# Champions league 06-07 April



## OddsPoster (Apr 4, 2010)

06 Apr 15:30 CSKA Moscow v Inter Milan  3.20 3.30 2.30 +23  
06 Apr 17:45 Barcelona v Arsenal  1.36 5.00 8.50 +23  
07 Apr 17:45 Bordeaux v Lyon  2.00 3.40 3.80 +23  
07 Apr 17:45 Man Utd v Bayern Munich  1.72 3.60 5.00 +23


----------



## BgFutbol (Apr 5, 2010)

CSKA Moscow v Inter Milan 

The first match Inter won 1-0. This is not enough to be comfortable, everything is possible. I cant simply discard CSKA, they did great to reach this stage, but Inter should be too much for them. In the CHampions league the only home loss was against Manchester after a late goal. 
Inter managed to win against Bologna 3-0 to keep the 1 point difference. I expect a win here as they have to play their A game if they want to qualify.
Prediction: 2 
Bet365 @2.30


----------



## free bet (Apr 6, 2010)

--- DATASET EXTRACT ---
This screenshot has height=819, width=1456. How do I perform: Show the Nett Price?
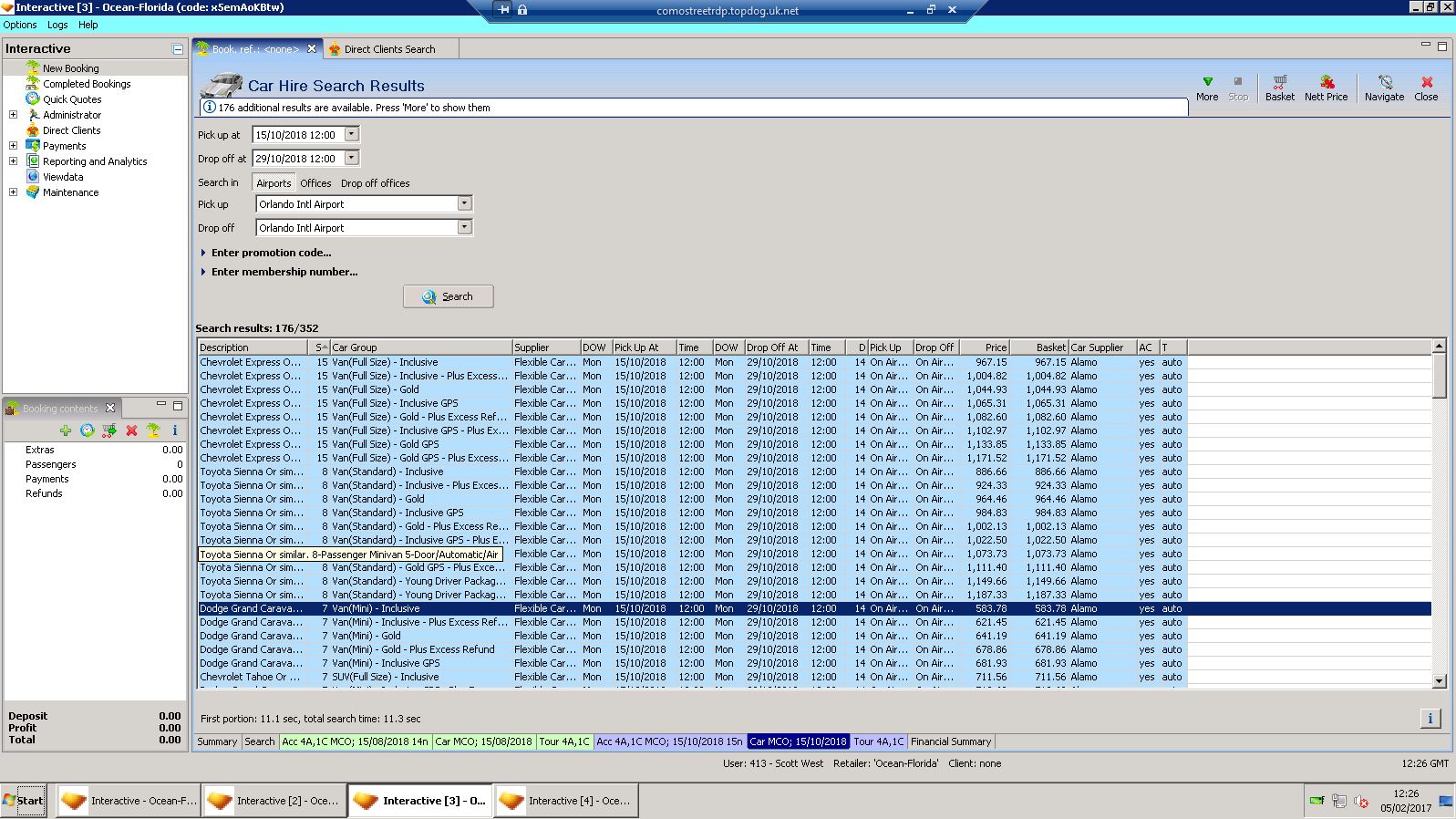point(1326,88)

--- GIVEN INSTRUCTION ---
Continue the Champions League forum thread from the point where it stops. The data that comes after the Champions League forum thread is unrelated to it.

--- ANSWER ---
Barcelona to win the game and qualify on a double ticket - *************


----------



## BgFutbol (Apr 7, 2010)

I dont know what to bet on today, but Manchester seems weak right now. Rooney is off and Berbatov is not a force to fear from. I wouldnt be surprised if Bayern qualify.


----------



## alexbackster (Apr 7, 2010)

I agree Bgfutbol.
United were weak against Chelsea and were outplayed at times especially in the first half. United really needs to step it up a notch if they are to go through. definetly some value in the 3.60 draw odds.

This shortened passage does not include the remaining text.